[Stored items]
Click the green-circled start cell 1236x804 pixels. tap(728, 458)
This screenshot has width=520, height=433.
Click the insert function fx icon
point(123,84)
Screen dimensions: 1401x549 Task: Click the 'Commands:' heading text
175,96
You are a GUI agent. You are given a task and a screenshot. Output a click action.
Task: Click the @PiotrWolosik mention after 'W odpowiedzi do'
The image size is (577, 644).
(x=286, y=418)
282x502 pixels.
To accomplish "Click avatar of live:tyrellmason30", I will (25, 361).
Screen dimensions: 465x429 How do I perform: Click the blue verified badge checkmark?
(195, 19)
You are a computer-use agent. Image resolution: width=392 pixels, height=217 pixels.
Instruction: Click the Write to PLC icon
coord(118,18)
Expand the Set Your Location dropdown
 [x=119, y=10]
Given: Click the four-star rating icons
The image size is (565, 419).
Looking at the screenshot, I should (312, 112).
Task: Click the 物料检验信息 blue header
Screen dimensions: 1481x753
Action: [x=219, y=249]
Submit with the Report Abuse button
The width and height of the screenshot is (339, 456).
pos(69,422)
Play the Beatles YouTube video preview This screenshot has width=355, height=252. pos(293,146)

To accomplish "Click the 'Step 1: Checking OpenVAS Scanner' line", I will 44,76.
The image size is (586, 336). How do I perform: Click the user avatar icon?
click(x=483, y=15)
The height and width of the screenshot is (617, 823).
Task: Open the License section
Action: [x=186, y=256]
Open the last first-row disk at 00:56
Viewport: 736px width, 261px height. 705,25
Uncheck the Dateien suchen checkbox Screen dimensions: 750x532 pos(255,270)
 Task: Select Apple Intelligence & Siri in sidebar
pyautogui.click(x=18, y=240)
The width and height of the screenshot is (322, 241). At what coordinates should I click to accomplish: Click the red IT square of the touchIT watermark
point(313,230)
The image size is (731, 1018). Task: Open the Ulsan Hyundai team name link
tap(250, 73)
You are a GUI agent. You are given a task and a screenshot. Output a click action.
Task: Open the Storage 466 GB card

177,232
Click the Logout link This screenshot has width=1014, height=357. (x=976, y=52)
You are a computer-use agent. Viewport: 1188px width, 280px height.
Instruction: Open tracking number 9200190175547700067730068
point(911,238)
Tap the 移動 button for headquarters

▸ WORK INSTRUCTION: Write out only those lines of the entries that lie between the line containing "The width and height of the screenshot is (322, 241)." and the last line, inclusive, reproducing them exactly.

▸ ANSWER TO THIS PROBLEM:
The width and height of the screenshot is (322, 241). At what coordinates should I click to accomplish: Click the red IT square of the touchIT watermark
point(313,230)
The image size is (731, 1018). Task: Open the Ulsan Hyundai team name link
tap(250, 73)
You are a GUI agent. You are given a task and a screenshot. Output a click action.
Task: Open the Storage 466 GB card

177,232
Click the Logout link This screenshot has width=1014, height=357. (x=976, y=52)
You are a computer-use agent. Viewport: 1188px width, 280px height.
Instruction: Open tracking number 9200190175547700067730068
point(911,238)
Tap the 移動 button for headquarters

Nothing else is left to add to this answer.